- _What the task requires_: Print each of the rows below verbatim, without altering a single character.

++++ Record set ++++

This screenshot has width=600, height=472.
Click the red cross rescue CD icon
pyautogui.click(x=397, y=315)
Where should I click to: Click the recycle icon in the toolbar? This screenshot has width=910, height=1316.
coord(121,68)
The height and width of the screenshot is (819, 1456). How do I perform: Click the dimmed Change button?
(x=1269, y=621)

++++

- _Full answer_:
This screenshot has width=600, height=472.
Click the red cross rescue CD icon
pyautogui.click(x=397, y=315)
Where should I click to: Click the recycle icon in the toolbar? This screenshot has width=910, height=1316.
coord(121,68)
The height and width of the screenshot is (819, 1456). How do I perform: Click the dimmed Change button?
(x=1269, y=621)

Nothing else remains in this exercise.